Sunday, February 14, 2016

Series: This Week's TV MVPs - Week 28

Happy Valentine's Day, darling friends and readers! We here at Just About Write hope that your day was filled with realizations of how much you are loved (along with plenty of chocolate and flowers and wine). Since this week in television was a mix between heartbreaking comedic performances and astounding dramatic ones, let's jump right in and discuss who made our MVP lists.

Joining me this time around are:

  • Our token male, Jon
  • The wonderful and talented Jen W.
  • As sweet as they come, Maddie
  • The amazing and fun Megan
Let's do this thing!


Jenn's MVP: John Barrowman as Malcolm Merlyn (Arrow)

* _WORK REQUIRED_
Quote the TV MVPs blog post above in full, word for word.

* _STORED DATA_
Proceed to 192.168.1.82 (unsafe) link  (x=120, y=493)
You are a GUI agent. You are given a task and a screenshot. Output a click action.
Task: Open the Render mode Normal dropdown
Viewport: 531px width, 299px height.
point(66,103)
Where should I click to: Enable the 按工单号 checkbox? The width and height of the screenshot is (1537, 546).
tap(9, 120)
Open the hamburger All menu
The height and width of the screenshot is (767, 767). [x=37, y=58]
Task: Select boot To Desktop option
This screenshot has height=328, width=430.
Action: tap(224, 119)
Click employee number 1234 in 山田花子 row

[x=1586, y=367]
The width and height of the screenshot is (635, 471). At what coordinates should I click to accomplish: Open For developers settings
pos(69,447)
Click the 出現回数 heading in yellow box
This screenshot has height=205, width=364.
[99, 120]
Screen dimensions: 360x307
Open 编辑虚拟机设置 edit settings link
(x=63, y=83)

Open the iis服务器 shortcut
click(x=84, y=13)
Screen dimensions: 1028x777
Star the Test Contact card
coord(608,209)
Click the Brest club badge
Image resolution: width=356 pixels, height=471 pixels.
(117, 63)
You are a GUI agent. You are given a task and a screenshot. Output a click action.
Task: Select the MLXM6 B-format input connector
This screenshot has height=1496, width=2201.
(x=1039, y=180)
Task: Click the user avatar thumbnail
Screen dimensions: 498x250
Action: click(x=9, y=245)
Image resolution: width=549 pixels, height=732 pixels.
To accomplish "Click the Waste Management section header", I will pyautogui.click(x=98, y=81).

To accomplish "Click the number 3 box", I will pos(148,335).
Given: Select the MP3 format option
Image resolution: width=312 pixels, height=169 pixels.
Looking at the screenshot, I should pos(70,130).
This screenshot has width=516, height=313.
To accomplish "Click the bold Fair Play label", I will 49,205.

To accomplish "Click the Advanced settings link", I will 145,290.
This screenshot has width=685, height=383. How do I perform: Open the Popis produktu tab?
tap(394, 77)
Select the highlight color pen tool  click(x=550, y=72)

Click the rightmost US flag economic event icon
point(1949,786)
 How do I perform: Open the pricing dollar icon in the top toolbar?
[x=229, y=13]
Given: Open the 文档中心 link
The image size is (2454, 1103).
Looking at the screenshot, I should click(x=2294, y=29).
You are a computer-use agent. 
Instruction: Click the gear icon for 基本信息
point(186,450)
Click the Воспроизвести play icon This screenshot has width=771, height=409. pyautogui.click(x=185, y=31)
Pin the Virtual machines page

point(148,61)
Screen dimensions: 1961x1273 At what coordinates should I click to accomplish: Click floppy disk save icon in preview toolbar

* _THE COMPLETED TASK_
Sunday, February 14, 2016

Series: This Week's TV MVPs - Week 28

Happy Valentine's Day, darling friends and readers! We here at Just About Write hope that your day was filled with realizations of how much you are loved (along with plenty of chocolate and flowers and wine). Since this week in television was a mix between heartbreaking comedic performances and astounding dramatic ones, let's jump right in and discuss who made our MVP lists.

Joining me this time around are:

  • Our token male, Jon
  • The wonderful and talented Jen W.
  • As sweet as they come, Maddie
  • The amazing and fun Megan
Let's do this thing!


Jenn's MVP: John Barrowman as Malcolm Merlyn (Arrow)